* [Ihre Aufgabe]: Bitte schreiben Sie den unten stehenden Text über das IKRK im Anschluss an seinen letzten Satz weiter.

+++ Ausgewählter Text +++

Mich haben die IKRK-Leute immer beeindruckt als mutige Kämpfer für die ganz konkrete Verminderung von Leid und Elend auf der Welt. Ich gebe zu, dass ich die Details ihrer Arbeit zu wenig genau kenne, um ein fachmännisches Urteil darüber abzugeben, aber ich stelle hier einfach ab auf meinen persönlichen Eindruck aus zahlreichen Begegnungen. Alle IKRK-Delegierten, mit denen zu sprechen ich die Ehre hatte, haben mir gewaltig imponiert. Das waren keine pfauenhaften Weltverbesserer, sondern bodenständige Praktiker des Guten.

In einem grossartigen Aufsatz, den der deutsche Schriftsteller Hans Magnus Enzensberger später als Buch herausbrachte, schildert der kanadische Publizist Michael Ignatieff die zentrale Qualität dieser Institution. Es ist ihre Neutralität, die aufs konsequenteste gelebte Nichtparteinahme selbst dann, wenn unser moralisches Empfinden dagegen rebelliert. Das IKRK müsse auch dem Teufel die Hand schütteln, wenn es erforderlich sei, um den Opfern eines Kriegs zu helfen. So ungefähr, erinnere ich mich, zitiert Ignatieff einen berühmten Vertreter.

+++ Gespeicherte Zeilen +++

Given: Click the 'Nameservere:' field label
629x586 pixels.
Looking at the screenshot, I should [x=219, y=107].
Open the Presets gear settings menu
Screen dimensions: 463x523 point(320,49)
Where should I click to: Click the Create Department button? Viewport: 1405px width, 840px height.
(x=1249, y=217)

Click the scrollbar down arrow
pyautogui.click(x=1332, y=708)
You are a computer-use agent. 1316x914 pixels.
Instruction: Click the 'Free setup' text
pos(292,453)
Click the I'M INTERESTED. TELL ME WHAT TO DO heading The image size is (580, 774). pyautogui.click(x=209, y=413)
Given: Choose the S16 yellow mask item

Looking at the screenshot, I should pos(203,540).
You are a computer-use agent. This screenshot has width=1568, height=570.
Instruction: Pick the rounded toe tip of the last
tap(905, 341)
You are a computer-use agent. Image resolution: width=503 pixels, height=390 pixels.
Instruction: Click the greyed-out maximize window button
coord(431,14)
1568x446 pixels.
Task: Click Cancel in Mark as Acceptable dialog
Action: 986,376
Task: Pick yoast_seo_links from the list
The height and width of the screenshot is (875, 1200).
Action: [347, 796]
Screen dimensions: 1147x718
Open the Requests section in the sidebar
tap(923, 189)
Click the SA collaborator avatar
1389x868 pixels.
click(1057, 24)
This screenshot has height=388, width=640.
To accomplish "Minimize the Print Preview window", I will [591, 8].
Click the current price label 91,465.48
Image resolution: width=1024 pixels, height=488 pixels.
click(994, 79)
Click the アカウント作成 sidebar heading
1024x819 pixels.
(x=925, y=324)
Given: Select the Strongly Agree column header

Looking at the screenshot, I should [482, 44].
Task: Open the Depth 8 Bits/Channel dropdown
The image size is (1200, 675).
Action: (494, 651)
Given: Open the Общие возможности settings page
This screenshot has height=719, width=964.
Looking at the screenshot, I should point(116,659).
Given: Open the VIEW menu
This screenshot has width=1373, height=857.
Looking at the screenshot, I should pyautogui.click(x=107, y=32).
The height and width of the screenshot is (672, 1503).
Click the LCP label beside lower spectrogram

+++

* [Gelöste Aufgabe]:
Neutralität ist immer erklärungsbedürftig. Sie versteht sich nicht von selbst, weil dem Menschen seine Gedanken und Gefühle dauernd im Weg stehen. Konfrontiert mit Krieg und Unrecht, regt sich unsere Seele, bäumt sich unser Gewissen auf, Partei ergreifend, tobend und verurteilend – umso lauter und schriller, je weiter und ohnmächtiger wir dem Grauen gegenüberstehen. Bei den IKRK-Leuten schien es mir stets umgekehrt: Wer dem Bösen wirklich ins Auge blicken, wer den Abgrund hinuntersteigen, durchs Blut waten muss, strahlt Ruhe aus, hält sich zurück, vermutlich auch deshalb, weil er die Welt, um sie zu einem menschenfreundlicheren Ort zu machen, so nehmen und akzeptieren muss, wie sie ist.

Es ist kein Zufall, dass sich das Schweizer Staatswappen und die IKRK-Flagge zum Verwechseln ähnlich sehen. Und es ist bezeichnend für unsere verrückte, moralismusverseuchte, kriegerische Zeit, dass sich nicht nur die Schweiz, sondern auch das IKRK ausgerechnet in ihrer herausragendsten Qualität, der Neutralität, herausgefordert, ja regelrecht angefeindet sehen. Im Fall des IKRK zeigt sich das anhand konkreter Angriffe auf den Roten-Kreuz-Ableger in der umkämpften Hafenstadt Mariupol unter anderem durch Medien und, wie mir ein Botschafter sagte, durch ukrainische Ultranationalisten. Sie werfen dem IKRK-Chef Peter Maurer einen Handschlag samt Lächeln mit dem russischen Aussenminister Lawrow vor. Die Ukrainer fordern ein nicht mehr neutrales IKRK, das nur noch den Guten, also ihnen, hilft.

Peter Maurers IKRK steht für das stille Heldentum unserer neutralen Schweiz.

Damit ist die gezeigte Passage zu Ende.